Instrução a:
De acordo com o trecho sobre segurança pública, quanto cresceu o efetivo total de policiais militares em cinco anos?

::::::::

Marcos Rolim fala da necessidade de reformas no modelo de segurança pública



Em cinco anos, o número de vítimas de homicídios no Brasil aumentou cerca de 20%. A população carcerária quase dobrou. O efetivo total de policias militares cresceu apenas 5%. Os números refletem o medo da população de sair às ruas, e o agravamento da crise na segurança pública brasileira.

 

A Arco conversou sobre esse tema com o jornalista e professor Marcos Rolim, doutor em Sociologia e especialista em Segurança Pública. Rolim, que é professor da Cátedra de Direitos Humanos do Centro Universitário Metodista, em Porto Alegre, e diretor de Comunicação Social do Tribunal de Contas do Rio Grande do Sul, esteve na UFSM para falar sobre “Educação, Intercultura e Direitos Humanos”, em evento promovido pelo Centro de Educação, o Programa de Pós-Graduação em Educação e o Grupo de Pesquisa Kitanda: Educação e Intercultura.

O que significa o título do seu livro A Síndrome da Rainha Vermelha?

::::::::

Instrução b:
Reproduza sem alterações as linhas da listagem que vão da que contém "This screenshot has height=881, width=1271." até a que contém "Action: (x=1141, y=65)", incluindo as duas.

Material fornecido:
::::::::

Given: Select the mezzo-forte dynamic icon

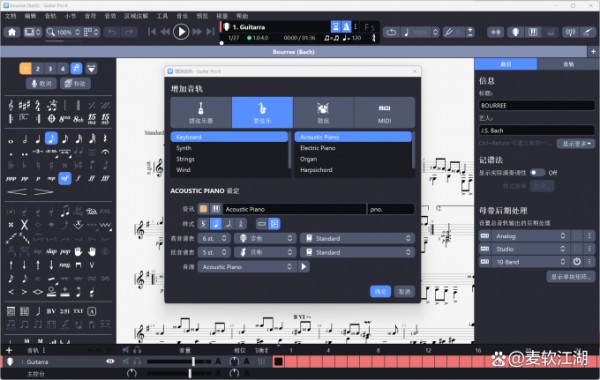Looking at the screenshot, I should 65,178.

::::::::

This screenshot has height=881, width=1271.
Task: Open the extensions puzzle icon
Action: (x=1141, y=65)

::::::::

Resposta correta a:
Cresceu apenas 5%.

Resposta correta b:
This screenshot has height=881, width=1271.
Task: Open the extensions puzzle icon
Action: (x=1141, y=65)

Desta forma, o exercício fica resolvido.